## EXERCISE BRIEF
Among the records that follow, set down only the lines from the one containing "The height and width of the screenshot is (460, 576)." to the one containing "Task: Click Xem thực tế for CV 09", both included, exactly.

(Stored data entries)
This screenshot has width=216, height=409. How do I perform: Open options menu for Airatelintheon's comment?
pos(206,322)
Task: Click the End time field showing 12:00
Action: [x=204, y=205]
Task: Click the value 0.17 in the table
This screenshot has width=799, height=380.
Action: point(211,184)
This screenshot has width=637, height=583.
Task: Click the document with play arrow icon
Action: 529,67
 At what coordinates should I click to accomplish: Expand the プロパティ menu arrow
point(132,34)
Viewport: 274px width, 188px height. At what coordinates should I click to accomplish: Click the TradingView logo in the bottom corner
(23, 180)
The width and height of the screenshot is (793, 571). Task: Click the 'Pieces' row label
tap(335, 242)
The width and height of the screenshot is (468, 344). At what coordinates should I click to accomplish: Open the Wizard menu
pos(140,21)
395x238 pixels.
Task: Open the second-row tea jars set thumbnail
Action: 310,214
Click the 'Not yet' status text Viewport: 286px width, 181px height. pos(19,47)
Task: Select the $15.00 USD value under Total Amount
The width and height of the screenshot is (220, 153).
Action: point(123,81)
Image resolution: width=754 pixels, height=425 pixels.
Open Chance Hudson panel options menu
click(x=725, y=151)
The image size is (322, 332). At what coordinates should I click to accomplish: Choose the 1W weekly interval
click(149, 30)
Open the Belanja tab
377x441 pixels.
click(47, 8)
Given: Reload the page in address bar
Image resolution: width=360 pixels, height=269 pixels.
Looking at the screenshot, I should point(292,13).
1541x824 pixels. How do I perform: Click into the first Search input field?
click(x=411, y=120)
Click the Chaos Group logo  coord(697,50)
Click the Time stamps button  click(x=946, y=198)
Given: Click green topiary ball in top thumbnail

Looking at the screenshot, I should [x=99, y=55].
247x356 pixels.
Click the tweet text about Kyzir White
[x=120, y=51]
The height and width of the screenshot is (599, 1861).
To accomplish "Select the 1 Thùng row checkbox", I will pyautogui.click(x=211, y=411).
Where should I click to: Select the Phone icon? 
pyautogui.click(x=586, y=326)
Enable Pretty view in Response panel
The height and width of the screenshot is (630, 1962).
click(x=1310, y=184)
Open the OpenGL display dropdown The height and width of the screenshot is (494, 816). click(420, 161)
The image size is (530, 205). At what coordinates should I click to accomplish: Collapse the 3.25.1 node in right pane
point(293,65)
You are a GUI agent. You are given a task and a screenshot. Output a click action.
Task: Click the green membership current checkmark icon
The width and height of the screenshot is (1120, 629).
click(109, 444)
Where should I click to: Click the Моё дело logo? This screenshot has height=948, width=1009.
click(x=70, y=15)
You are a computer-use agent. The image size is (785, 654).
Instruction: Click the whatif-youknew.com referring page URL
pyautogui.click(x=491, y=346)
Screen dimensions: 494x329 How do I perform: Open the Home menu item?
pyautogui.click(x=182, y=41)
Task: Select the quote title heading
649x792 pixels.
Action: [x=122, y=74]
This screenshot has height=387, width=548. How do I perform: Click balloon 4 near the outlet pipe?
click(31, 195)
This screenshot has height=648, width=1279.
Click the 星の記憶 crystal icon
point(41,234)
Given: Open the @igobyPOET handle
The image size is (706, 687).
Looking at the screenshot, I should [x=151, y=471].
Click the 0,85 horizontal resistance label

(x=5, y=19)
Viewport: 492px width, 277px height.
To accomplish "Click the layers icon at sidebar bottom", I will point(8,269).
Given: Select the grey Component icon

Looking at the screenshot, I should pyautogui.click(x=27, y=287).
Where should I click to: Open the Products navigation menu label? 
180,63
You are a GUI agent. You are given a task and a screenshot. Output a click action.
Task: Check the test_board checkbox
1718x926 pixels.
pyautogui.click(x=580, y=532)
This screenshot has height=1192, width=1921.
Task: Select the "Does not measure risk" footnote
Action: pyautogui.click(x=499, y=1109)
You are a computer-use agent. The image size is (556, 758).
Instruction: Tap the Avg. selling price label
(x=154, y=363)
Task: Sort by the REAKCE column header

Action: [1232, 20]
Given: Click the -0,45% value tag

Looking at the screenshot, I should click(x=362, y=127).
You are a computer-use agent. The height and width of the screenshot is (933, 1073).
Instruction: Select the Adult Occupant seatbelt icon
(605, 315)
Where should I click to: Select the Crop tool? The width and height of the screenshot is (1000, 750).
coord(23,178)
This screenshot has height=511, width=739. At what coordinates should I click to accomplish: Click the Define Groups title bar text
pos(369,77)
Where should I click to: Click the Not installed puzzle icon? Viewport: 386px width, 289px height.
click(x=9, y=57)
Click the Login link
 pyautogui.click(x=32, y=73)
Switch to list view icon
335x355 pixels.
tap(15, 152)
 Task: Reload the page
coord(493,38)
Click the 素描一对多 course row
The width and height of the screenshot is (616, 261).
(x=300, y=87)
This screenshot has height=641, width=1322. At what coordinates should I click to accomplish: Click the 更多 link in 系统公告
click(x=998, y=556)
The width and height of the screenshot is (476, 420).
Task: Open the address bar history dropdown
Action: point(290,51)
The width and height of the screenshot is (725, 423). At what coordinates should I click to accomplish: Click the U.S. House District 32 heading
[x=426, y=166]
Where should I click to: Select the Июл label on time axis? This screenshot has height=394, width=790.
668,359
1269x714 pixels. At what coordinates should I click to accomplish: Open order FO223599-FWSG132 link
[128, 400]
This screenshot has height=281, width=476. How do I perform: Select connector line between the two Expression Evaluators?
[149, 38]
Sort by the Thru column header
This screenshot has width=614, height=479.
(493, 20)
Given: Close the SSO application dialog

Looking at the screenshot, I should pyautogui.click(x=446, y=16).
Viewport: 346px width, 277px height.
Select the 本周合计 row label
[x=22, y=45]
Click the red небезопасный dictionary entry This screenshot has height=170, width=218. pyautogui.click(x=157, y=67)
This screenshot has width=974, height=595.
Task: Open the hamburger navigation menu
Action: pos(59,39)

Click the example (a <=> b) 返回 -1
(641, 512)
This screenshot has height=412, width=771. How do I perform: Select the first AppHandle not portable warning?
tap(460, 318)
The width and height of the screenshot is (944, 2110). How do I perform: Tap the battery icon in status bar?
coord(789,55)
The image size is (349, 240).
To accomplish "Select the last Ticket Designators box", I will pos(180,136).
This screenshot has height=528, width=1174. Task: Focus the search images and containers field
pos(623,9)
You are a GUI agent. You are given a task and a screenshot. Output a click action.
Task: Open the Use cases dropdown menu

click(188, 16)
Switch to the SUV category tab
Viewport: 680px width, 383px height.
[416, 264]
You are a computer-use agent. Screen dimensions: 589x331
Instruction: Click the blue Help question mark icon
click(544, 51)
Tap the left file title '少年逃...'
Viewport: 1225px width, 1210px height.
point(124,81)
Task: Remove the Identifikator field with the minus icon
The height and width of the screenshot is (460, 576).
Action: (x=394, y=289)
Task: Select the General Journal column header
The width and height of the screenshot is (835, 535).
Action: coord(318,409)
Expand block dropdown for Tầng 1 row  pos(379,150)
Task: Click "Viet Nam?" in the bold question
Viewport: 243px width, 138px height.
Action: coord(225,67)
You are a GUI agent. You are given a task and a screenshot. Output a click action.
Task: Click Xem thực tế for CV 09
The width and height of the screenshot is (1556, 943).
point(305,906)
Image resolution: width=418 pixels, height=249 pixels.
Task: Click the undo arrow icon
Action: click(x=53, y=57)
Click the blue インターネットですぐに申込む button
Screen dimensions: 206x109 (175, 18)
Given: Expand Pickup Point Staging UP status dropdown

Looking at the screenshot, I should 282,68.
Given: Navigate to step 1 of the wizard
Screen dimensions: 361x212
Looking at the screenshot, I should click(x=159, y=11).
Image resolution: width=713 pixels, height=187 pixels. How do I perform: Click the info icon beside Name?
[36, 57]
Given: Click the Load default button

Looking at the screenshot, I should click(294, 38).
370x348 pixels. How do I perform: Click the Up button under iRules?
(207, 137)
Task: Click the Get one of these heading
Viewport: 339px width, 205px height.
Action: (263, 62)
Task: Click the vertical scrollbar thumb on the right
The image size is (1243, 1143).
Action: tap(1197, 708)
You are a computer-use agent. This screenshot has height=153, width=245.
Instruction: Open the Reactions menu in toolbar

## TASK RESPONSE
The height and width of the screenshot is (460, 576).
Action: (x=394, y=289)
Task: Select the General Journal column header
The width and height of the screenshot is (835, 535).
Action: coord(318,409)
Expand block dropdown for Tầng 1 row  pos(379,150)
Task: Click "Viet Nam?" in the bold question
Viewport: 243px width, 138px height.
Action: coord(225,67)
You are a GUI agent. You are given a task and a screenshot. Output a click action.
Task: Click Xem thực tế for CV 09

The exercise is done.